After debating on the relevance of these concepts at theoretical level, participants had the opportunity to work in groups around concrete cases of inter-institutional coordination in migration governance. In particular, examples from Turin (metropolitan cooperation with municipalities), Morocco (local implementation of national migration strategy) and Lisbon (diversity as an entry point for horizontal cooperation) have been the starting point of the experience sharing.

The opportunity of Lyon: “Metropolitan cooperation” on social service

The first day of exchanges has been then followed by a field visit where the City and the Metropolis of Lyon explained how they mutualize social services of both levels to offer a better attention to users and maximize resources. Inter-institutional coordination in this case was identified as an opportunity to provide more social services and implement multilevel-governance. This multilevel set up allows not only vertical cooperation, but also a better horizontal cooperation between departments and task, including security task.

This example highlighted key elements for a good Inter-institutional coordination: Political commitment; Technical and financial resources, Quality and efficiency of the services as convergence point; Interests of departments to exchange and coordinate their tasks.

Institutional cooperation: opportunities and barriers in the migration field

During the second day, based on the exchanges and knowledge learned in day one, participants reflected on the situation of inter-institutional cooperation and opportunities, barriers in their countries and regarding migration and integration policies.

In order to optimize the social and economic potential of migrants, local governments need capacities in the field of migration governance, particularly in terms of providing access to rights and services.  In this context the participating cities, networks and national delegates highlighted the need for a more perpetuate and institutionalized cooperation between the state and the local governments, more channels of communication, trainings for staff and funds for action.

The role of the international networks of cities and of the international organizations has been appointed as relevant to support this aspect by bringing knowledge and expertise, supporting exchange and trainings and promoting multi-level dialogue and the role of local governments in the topic.

About the Mediterranean City-to-City Migration Project (MC2CM)

The MC2CM project, funded by the European Union and the Swiss Agency for Development and Cooperation, is led by International Centre for Migration Policy Development (ICMPD) and includes UCLG and UN-Habitat as a partners and UNCHR as associated partner.

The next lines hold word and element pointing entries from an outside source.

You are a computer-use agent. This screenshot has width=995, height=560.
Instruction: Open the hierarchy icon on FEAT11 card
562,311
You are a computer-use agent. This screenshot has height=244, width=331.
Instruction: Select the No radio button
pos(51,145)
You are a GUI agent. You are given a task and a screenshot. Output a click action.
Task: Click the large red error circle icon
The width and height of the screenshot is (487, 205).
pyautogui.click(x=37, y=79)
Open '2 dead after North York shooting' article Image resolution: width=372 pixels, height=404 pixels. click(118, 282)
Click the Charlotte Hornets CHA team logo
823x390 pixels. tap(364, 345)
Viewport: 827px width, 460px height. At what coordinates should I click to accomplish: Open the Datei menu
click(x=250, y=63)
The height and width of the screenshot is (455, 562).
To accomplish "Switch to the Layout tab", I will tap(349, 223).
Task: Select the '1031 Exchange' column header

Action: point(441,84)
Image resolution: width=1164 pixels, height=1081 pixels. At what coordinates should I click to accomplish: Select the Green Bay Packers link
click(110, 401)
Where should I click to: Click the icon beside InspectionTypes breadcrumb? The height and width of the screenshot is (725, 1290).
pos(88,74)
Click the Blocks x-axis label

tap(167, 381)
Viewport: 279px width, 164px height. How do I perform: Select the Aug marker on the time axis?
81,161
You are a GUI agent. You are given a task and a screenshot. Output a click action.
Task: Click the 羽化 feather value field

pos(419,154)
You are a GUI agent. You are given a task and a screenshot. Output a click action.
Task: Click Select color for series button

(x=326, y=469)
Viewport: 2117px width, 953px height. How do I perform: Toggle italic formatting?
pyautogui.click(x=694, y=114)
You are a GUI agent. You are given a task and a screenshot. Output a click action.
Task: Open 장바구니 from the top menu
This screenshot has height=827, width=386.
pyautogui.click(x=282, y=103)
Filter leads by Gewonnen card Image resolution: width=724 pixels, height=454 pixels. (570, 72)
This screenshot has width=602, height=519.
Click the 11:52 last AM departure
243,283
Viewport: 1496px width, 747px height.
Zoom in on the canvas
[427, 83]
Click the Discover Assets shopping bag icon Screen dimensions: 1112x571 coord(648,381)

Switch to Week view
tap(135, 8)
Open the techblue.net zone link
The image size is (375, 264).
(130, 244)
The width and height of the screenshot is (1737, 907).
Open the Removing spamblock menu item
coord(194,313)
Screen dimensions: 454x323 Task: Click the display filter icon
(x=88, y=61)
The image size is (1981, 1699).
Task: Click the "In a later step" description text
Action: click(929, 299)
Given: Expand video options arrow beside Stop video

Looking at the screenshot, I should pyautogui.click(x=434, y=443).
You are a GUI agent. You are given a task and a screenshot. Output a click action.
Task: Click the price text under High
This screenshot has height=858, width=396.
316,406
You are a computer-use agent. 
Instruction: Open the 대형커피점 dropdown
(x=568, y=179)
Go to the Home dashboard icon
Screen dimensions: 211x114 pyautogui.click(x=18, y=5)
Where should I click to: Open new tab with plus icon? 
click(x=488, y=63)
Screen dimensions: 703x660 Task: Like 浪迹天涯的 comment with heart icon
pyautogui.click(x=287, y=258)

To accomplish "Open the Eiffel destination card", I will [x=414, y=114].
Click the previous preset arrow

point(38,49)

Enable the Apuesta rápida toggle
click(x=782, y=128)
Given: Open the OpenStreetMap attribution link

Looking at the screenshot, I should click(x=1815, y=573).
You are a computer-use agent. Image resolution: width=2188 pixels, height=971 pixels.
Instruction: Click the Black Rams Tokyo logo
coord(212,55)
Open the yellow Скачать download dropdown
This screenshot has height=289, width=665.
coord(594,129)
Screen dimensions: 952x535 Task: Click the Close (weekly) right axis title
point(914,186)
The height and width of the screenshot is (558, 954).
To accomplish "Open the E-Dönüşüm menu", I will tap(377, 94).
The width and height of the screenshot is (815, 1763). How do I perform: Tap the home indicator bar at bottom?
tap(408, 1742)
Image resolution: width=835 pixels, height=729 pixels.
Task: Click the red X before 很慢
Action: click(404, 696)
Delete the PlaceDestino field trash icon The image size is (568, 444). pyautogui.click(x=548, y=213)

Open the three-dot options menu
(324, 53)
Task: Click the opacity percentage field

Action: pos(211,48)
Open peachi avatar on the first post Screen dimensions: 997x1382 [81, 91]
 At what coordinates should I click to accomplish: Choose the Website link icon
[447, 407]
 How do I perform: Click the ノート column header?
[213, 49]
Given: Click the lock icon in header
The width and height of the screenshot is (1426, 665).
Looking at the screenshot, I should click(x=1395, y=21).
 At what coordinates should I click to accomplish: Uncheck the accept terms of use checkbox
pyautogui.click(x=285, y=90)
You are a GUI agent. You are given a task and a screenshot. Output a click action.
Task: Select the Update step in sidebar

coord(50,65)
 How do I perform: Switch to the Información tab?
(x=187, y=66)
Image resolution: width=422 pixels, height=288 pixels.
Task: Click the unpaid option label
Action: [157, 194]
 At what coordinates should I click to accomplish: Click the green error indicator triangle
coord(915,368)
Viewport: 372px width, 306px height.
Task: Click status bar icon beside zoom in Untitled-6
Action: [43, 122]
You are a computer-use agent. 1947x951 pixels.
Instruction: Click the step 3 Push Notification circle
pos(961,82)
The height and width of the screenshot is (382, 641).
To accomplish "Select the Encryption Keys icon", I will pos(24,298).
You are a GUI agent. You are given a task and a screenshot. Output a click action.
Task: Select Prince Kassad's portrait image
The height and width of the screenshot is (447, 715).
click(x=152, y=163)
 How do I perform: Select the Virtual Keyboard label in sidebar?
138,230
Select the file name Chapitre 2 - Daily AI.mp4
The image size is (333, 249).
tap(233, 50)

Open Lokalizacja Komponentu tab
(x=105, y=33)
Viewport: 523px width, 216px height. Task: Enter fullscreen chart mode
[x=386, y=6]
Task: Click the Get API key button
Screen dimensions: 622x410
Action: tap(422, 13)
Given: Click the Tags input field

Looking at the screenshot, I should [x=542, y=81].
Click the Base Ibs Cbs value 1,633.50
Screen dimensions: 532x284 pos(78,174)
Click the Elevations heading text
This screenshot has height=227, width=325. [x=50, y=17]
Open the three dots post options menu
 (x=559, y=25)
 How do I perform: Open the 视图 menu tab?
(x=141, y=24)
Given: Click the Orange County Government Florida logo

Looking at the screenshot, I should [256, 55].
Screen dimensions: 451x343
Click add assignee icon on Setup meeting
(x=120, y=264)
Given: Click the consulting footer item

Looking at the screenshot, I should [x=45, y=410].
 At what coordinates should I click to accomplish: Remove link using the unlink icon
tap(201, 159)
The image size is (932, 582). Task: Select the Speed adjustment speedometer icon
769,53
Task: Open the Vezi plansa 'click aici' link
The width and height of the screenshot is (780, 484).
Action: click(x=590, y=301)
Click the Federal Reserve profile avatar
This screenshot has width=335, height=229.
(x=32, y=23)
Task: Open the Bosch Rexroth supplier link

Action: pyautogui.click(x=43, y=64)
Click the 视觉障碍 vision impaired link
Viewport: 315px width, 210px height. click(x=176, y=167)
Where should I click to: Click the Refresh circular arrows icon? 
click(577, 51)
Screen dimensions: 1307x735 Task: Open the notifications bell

Participating cities are: Amman, Beirut, Lisbon, Lyon, Madrid, Tangier, Tunis, Turin and Vienna.

The partners of the MC2CM Project seeks a second phase that will engage a broader number of cities and national association of local governments and actors committed to improving the governance of migration at local level in cities in Europe and the Southern Mediterranean. This foreseen second phase will in particular focus on the implementation and monitoring of the learning and policy recommendation of the first part, enlarge the network of active stakeholders and try to deepen the knowledge and technical expertise in the topic tackle in the first phase.